WHAT IS EXPECTED: Below, some lines carry pictures; leave those pictures out and retype exactly the lines from the one with "Screen dimensions: 1405x840" through the one with "Task: Click the location".

=====

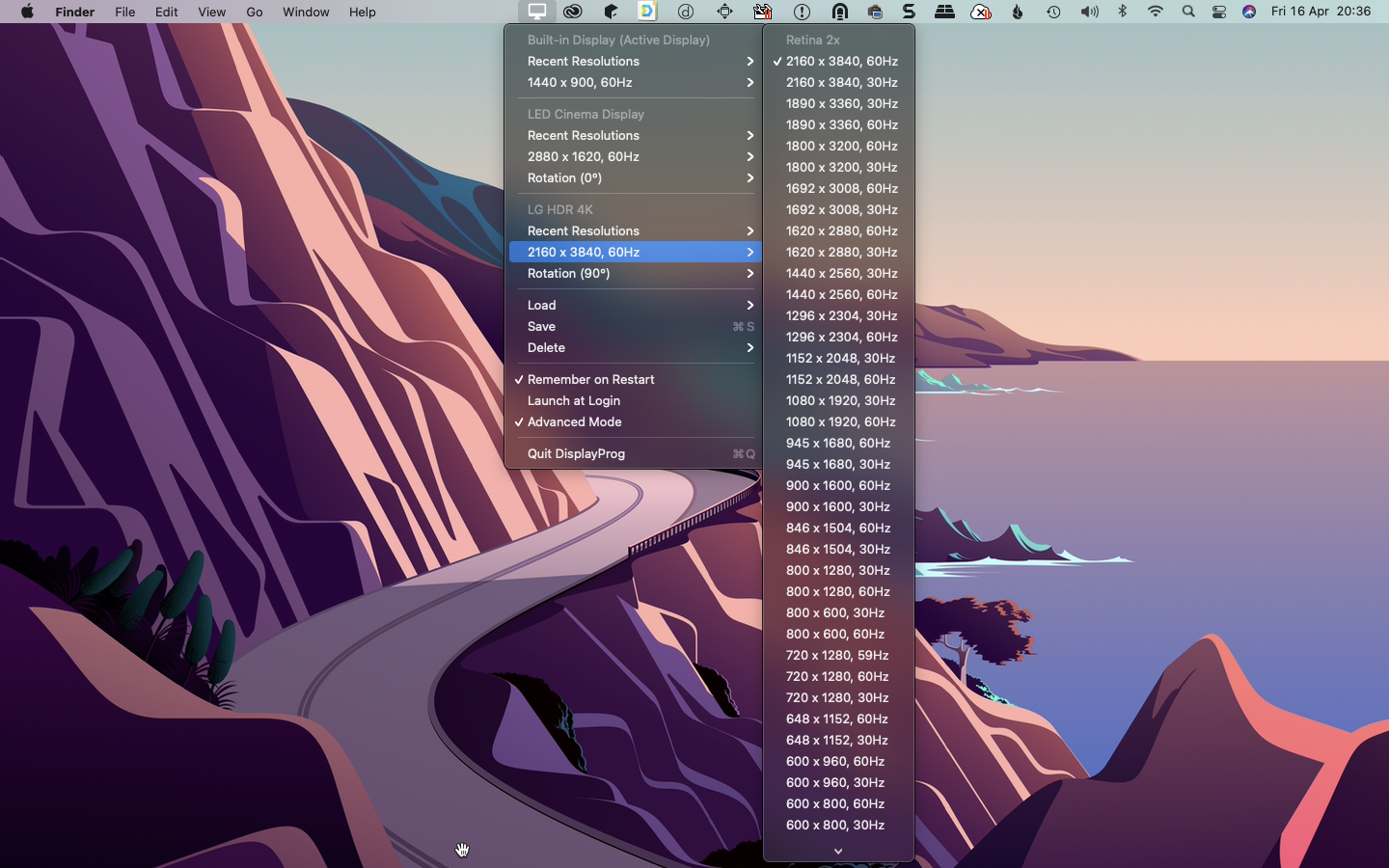Launch Siri from the menu bar
The image size is (1389, 868).
click(x=1249, y=12)
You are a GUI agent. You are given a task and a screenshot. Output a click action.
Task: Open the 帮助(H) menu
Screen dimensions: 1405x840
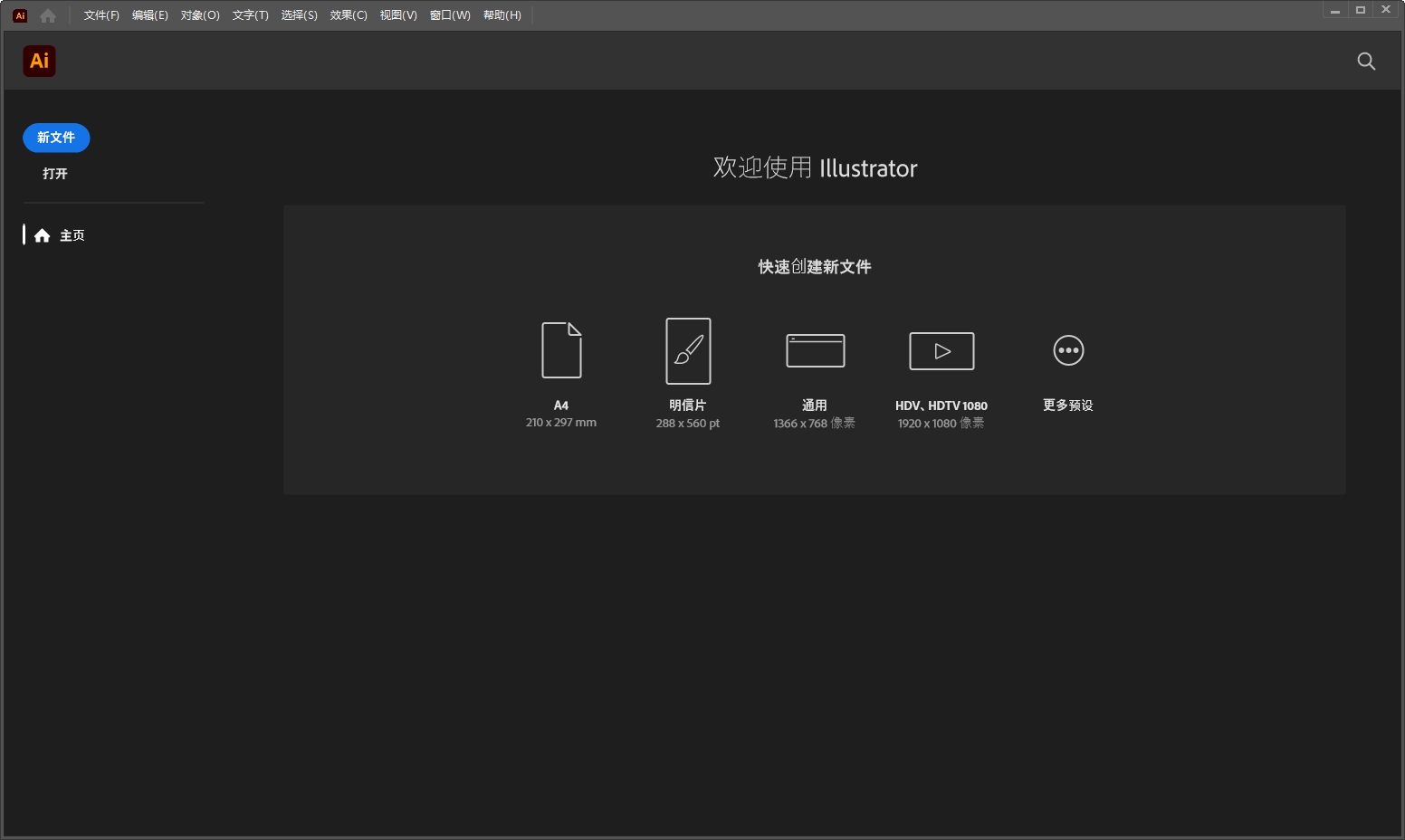tap(502, 14)
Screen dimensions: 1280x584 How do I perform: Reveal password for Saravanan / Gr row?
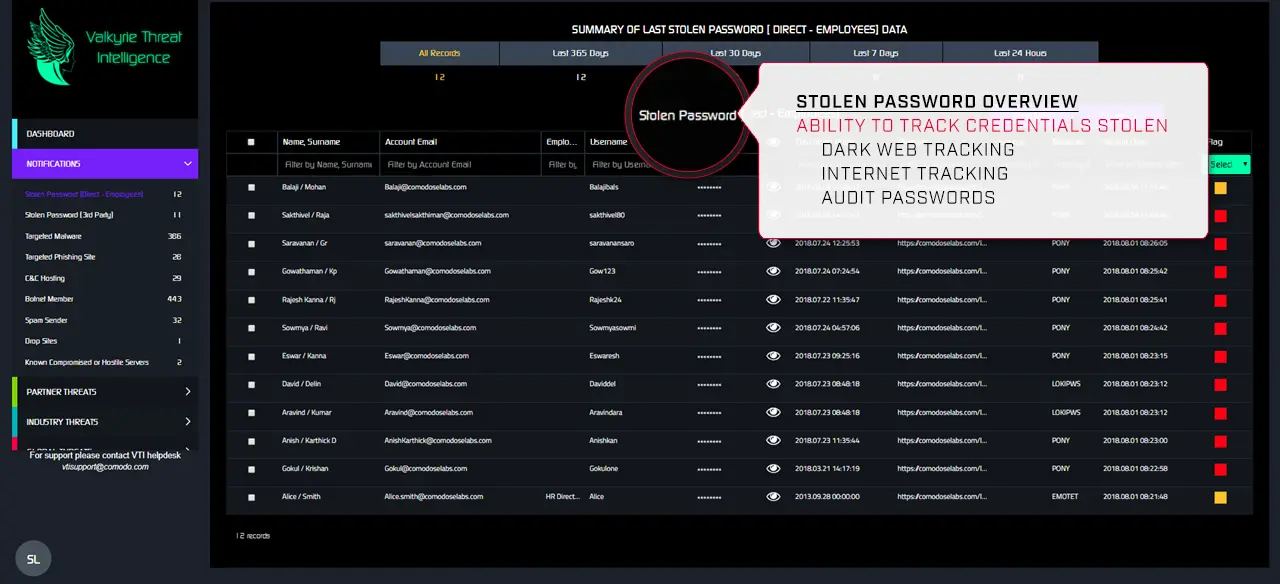point(773,243)
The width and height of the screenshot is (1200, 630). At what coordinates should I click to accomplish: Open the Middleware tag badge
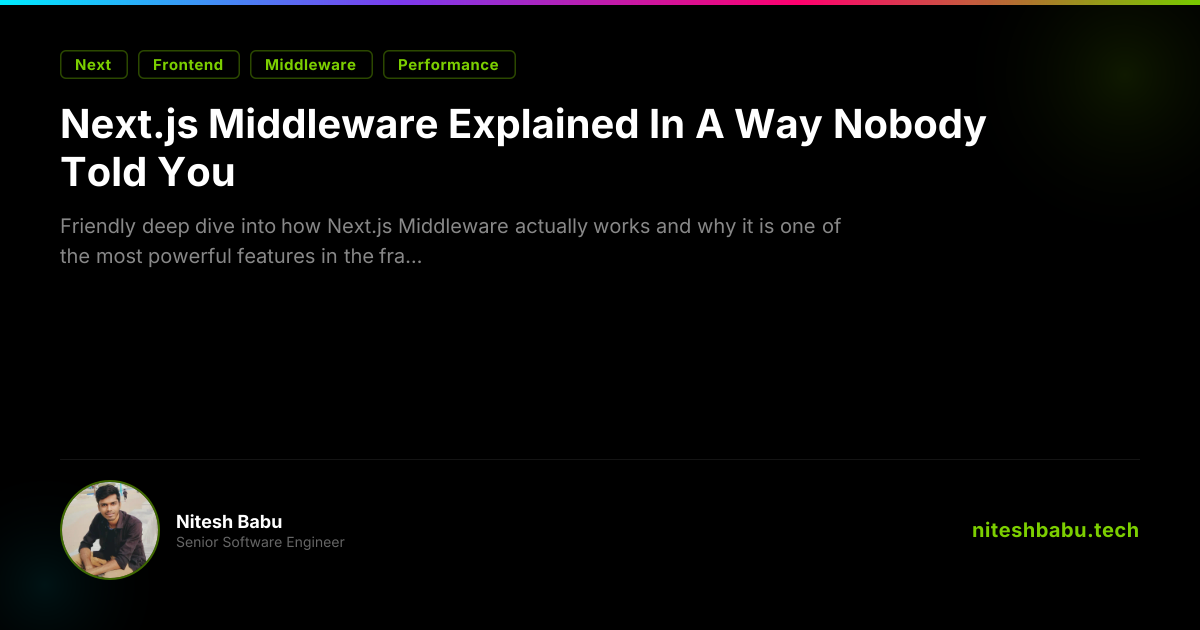[310, 65]
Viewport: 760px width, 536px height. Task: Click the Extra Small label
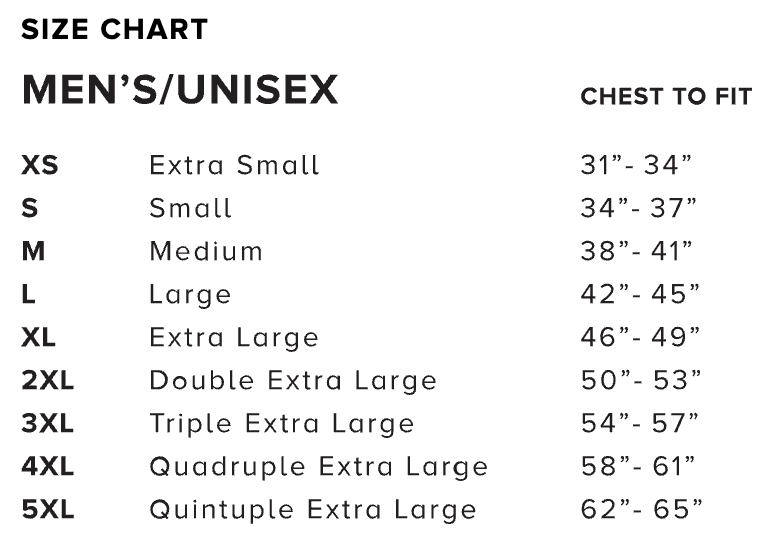click(234, 165)
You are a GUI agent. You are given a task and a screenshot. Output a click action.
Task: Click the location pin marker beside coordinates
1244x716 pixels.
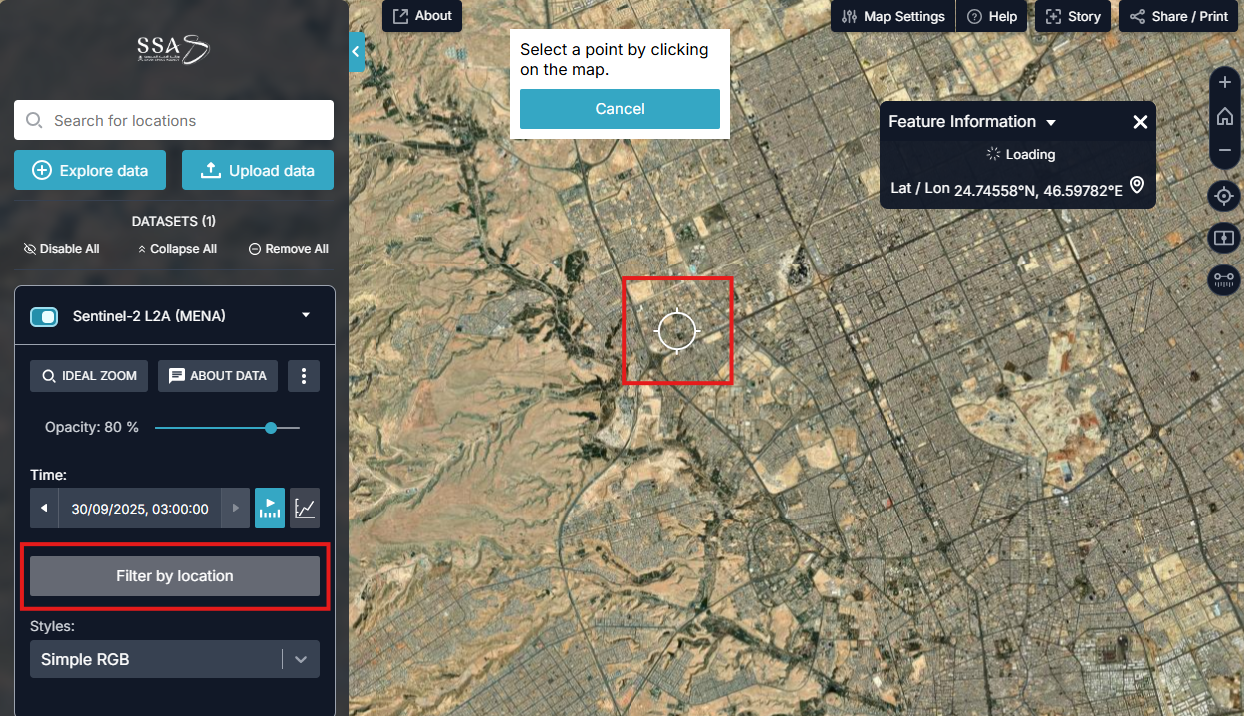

=====

TASK OUTPUT:
Screen dimensions: 1405x840
tap(502, 14)
Screen dimensions: 1280x584 How do I perform: Reveal password for Saravanan / Gr row?
point(773,243)
The width and height of the screenshot is (1200, 630). At what coordinates should I click to accomplish: Open the Middleware tag badge
[310, 65]
Viewport: 760px width, 536px height. Task: Click the Extra Small label
click(234, 165)
You are a GUI agent. You are given a task and a screenshot. Output a click action.
Task: Click the location pin marker beside coordinates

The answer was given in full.